TASK ITEM>
Begin at the line containing "Task: Click the 录制 status bar button" in the entries below and end at the line containing "Task: Click the teal swirl logo"; transcribe that range exactly and nothing outside it.

Stored items:
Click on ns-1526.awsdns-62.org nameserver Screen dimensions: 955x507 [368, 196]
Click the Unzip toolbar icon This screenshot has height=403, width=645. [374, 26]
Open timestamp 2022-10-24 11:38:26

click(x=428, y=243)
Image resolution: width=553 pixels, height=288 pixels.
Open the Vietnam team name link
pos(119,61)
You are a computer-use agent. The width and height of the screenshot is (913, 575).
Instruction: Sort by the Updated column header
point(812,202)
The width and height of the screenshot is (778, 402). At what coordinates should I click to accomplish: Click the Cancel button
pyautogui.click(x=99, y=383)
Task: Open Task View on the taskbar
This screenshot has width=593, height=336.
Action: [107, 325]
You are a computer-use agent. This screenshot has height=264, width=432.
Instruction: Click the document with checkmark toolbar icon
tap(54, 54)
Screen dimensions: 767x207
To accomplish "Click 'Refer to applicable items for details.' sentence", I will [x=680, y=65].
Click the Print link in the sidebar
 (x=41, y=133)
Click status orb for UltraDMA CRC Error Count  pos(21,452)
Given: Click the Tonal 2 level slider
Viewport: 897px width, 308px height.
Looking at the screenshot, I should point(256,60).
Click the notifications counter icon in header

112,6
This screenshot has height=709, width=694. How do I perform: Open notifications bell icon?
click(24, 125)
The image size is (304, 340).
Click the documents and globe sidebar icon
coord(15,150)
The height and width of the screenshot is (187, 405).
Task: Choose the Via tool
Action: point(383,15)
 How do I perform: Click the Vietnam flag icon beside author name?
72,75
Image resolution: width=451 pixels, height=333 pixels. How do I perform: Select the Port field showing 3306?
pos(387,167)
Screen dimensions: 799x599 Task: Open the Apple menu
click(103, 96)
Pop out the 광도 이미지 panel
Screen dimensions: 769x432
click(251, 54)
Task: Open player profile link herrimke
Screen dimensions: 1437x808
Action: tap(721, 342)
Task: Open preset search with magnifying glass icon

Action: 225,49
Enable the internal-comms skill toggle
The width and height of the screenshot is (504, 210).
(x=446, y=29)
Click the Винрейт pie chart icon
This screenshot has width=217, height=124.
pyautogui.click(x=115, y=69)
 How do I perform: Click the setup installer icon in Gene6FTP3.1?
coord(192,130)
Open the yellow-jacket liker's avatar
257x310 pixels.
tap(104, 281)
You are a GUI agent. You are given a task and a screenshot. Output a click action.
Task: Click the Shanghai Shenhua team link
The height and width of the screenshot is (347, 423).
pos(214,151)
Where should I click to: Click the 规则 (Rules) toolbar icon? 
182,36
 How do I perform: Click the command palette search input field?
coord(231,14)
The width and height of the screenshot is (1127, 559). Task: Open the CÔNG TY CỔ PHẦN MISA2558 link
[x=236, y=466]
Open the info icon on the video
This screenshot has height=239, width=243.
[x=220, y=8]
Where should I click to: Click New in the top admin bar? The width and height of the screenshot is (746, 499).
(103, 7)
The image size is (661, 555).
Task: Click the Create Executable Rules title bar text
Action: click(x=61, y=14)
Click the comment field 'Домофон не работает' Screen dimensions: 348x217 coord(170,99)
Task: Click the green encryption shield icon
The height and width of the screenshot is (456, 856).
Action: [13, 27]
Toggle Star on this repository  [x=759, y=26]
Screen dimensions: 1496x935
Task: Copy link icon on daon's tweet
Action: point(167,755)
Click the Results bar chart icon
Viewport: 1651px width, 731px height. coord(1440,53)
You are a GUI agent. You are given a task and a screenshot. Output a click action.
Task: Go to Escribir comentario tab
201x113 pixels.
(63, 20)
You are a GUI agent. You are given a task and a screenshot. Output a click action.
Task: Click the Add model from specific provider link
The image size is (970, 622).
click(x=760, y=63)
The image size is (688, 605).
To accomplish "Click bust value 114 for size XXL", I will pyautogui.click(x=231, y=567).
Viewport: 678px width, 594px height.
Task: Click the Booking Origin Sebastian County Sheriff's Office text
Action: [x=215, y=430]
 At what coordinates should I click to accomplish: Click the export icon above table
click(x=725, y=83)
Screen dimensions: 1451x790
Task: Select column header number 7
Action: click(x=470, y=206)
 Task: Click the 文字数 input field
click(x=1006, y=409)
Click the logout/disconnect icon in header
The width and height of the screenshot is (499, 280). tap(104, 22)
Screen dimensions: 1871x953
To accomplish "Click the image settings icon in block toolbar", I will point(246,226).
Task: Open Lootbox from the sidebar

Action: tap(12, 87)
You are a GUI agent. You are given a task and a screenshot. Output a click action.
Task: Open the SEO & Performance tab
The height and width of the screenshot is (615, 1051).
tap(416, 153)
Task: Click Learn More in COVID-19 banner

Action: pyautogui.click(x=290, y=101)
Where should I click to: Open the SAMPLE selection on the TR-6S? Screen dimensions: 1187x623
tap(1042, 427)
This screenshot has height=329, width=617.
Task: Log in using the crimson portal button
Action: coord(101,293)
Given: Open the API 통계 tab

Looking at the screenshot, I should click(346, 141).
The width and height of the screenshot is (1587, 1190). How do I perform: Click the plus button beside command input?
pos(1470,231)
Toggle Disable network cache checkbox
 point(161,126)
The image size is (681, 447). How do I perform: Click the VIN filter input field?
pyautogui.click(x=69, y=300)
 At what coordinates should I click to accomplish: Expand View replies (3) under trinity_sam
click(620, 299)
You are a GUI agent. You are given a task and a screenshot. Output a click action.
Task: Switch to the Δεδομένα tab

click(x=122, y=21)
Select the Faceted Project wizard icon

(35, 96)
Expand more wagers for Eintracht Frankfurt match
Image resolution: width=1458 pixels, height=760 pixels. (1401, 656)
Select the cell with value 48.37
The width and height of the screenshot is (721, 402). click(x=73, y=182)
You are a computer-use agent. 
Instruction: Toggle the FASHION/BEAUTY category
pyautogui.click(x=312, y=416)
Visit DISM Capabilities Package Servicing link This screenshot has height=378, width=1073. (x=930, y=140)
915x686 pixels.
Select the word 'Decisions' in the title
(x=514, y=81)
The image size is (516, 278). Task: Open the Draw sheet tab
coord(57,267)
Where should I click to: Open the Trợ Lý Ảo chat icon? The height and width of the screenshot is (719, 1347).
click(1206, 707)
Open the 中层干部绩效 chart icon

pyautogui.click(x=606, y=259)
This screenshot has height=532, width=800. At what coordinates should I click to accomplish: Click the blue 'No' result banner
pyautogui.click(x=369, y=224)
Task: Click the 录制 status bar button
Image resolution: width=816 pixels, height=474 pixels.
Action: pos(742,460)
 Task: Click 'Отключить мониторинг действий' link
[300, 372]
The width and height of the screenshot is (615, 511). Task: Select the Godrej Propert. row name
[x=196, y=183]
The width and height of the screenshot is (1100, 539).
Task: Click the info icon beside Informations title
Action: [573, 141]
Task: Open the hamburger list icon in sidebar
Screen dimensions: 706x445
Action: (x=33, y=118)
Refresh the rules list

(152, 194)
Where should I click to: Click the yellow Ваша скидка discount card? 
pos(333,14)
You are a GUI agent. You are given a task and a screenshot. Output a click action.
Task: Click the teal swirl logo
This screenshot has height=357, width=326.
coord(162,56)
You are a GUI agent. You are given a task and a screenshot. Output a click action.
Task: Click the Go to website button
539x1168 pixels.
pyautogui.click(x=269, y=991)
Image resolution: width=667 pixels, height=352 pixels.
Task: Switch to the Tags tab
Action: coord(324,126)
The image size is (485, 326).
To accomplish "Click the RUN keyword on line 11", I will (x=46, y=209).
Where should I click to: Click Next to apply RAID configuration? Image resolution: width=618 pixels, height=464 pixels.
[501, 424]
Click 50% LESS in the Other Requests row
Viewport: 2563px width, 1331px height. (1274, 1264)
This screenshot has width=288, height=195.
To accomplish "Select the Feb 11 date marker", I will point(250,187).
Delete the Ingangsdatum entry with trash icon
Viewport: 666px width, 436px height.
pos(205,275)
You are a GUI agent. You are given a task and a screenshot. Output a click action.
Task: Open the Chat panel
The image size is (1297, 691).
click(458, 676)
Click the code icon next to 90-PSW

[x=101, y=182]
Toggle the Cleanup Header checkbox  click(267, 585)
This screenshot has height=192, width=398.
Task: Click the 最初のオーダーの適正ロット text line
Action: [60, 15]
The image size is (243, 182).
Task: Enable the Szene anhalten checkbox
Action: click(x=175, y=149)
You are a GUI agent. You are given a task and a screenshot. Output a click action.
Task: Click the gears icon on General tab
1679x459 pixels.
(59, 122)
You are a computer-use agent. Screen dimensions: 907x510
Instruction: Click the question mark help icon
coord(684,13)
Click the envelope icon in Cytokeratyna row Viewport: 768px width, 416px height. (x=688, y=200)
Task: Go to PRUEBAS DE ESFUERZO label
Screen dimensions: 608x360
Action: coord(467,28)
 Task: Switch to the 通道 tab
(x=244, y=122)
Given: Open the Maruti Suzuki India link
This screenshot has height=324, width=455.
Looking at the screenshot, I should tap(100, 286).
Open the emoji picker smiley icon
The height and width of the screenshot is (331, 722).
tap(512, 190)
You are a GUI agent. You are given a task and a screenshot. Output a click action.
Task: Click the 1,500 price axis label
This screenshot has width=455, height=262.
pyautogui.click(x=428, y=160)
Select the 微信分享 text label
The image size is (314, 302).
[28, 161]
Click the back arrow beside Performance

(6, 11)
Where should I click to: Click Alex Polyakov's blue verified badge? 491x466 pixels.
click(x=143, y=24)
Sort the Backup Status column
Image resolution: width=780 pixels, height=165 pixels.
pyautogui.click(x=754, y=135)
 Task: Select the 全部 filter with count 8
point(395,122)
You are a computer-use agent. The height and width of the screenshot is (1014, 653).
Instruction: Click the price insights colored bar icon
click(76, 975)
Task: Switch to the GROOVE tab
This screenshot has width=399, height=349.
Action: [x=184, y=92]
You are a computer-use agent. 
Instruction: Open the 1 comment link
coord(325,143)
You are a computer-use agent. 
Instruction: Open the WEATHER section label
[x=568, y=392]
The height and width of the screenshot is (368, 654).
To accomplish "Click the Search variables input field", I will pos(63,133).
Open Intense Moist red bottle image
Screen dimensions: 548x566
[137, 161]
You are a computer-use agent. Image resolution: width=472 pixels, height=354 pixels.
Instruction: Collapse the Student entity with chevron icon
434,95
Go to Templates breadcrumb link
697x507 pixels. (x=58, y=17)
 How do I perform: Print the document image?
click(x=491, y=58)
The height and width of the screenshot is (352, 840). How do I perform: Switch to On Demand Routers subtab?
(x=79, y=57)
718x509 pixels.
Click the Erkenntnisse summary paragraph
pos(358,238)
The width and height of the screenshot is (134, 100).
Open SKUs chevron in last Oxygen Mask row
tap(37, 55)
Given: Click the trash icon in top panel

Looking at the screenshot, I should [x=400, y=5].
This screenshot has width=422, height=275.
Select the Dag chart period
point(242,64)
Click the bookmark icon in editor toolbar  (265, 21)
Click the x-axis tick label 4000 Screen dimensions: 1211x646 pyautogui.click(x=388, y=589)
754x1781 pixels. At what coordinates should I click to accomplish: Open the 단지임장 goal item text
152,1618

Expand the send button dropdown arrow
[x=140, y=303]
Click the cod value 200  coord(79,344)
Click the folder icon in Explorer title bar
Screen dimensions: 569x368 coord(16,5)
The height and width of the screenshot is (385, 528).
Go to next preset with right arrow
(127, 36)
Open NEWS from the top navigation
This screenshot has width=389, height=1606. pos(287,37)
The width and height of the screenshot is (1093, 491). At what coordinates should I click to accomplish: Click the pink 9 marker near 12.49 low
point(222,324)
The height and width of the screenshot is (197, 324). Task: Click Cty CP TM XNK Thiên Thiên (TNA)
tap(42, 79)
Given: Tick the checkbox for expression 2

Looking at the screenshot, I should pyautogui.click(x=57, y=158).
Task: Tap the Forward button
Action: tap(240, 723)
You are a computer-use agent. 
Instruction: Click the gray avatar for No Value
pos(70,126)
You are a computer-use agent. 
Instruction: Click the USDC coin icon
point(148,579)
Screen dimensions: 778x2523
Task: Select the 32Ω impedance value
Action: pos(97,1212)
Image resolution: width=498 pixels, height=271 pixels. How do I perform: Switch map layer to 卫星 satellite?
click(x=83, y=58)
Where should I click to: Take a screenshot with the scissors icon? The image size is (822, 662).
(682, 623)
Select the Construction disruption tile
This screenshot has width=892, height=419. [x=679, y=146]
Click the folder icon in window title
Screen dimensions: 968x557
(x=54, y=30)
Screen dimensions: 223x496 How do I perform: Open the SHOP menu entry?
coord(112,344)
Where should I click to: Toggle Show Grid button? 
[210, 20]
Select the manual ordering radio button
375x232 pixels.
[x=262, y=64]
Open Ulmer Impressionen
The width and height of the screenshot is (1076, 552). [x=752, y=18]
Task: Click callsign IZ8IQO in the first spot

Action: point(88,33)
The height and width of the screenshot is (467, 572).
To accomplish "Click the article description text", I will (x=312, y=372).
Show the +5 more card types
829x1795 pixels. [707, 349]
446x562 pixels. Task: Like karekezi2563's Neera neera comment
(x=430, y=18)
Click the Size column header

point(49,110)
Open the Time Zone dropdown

SOLUTION>
Task: Click the 录制 status bar button
Image resolution: width=816 pixels, height=474 pixels.
Action: pos(742,460)
 Task: Click 'Отключить мониторинг действий' link
[300, 372]
The width and height of the screenshot is (615, 511). Task: Select the Godrej Propert. row name
[x=196, y=183]
The width and height of the screenshot is (1100, 539).
Task: Click the info icon beside Informations title
Action: [573, 141]
Task: Open the hamburger list icon in sidebar
Screen dimensions: 706x445
Action: (x=33, y=118)
Refresh the rules list

(152, 194)
Where should I click to: Click the yellow Ваша скидка discount card? 
pos(333,14)
You are a GUI agent. You are given a task and a screenshot. Output a click action.
Task: Click the teal swirl logo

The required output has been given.